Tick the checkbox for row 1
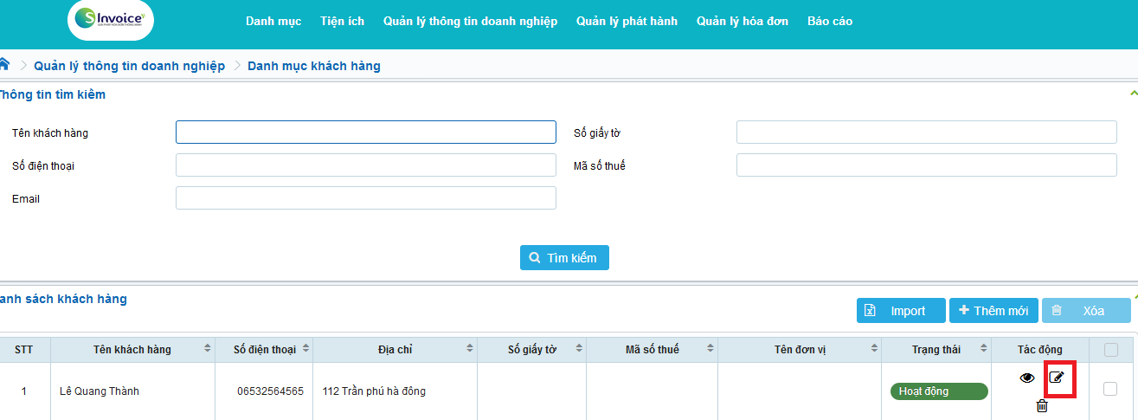Viewport: 1138px width, 420px height. coord(1110,390)
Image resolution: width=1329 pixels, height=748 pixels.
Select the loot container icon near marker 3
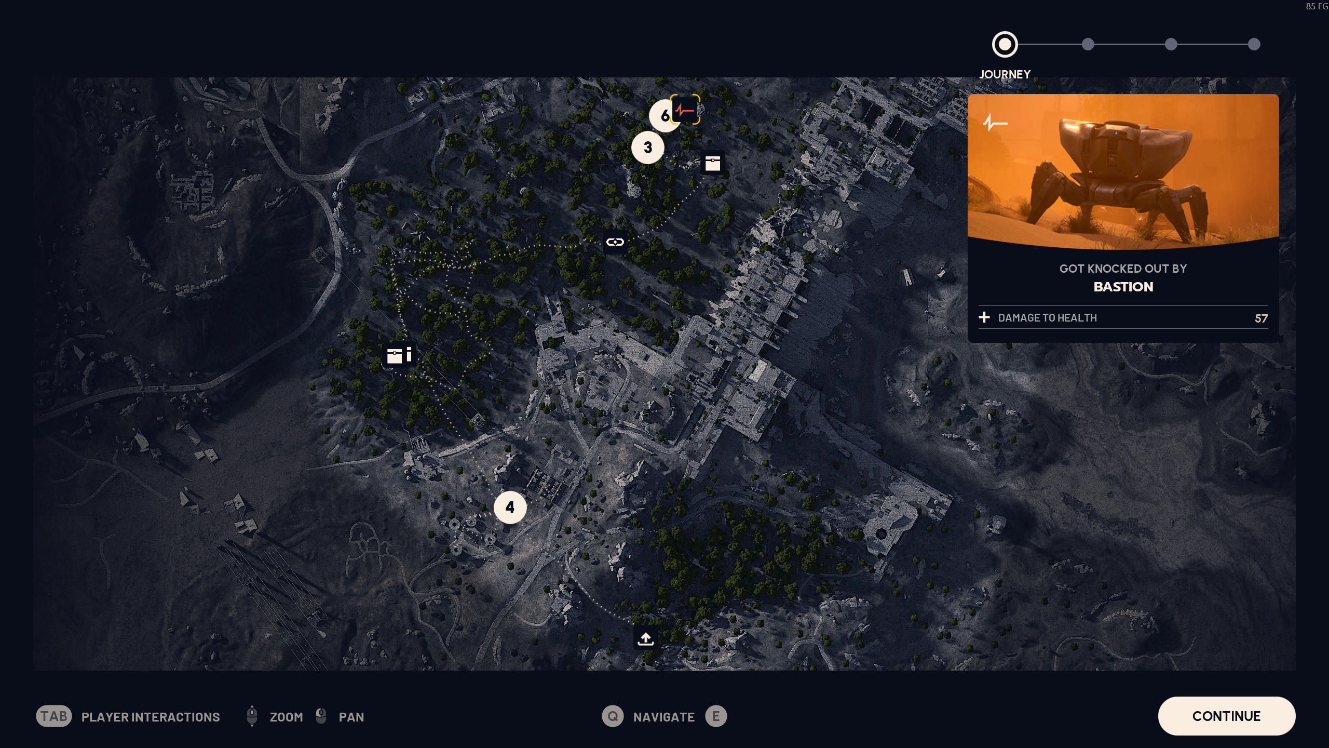(712, 163)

• • • • • • •

### To do
Repeat the material above exactly, so that every entry appears but no picture does.

### Output for this task
Tick the checkbox for row 1
Viewport: 1138px width, 420px height. coord(1110,390)
Image resolution: width=1329 pixels, height=748 pixels.
Select the loot container icon near marker 3
(712, 163)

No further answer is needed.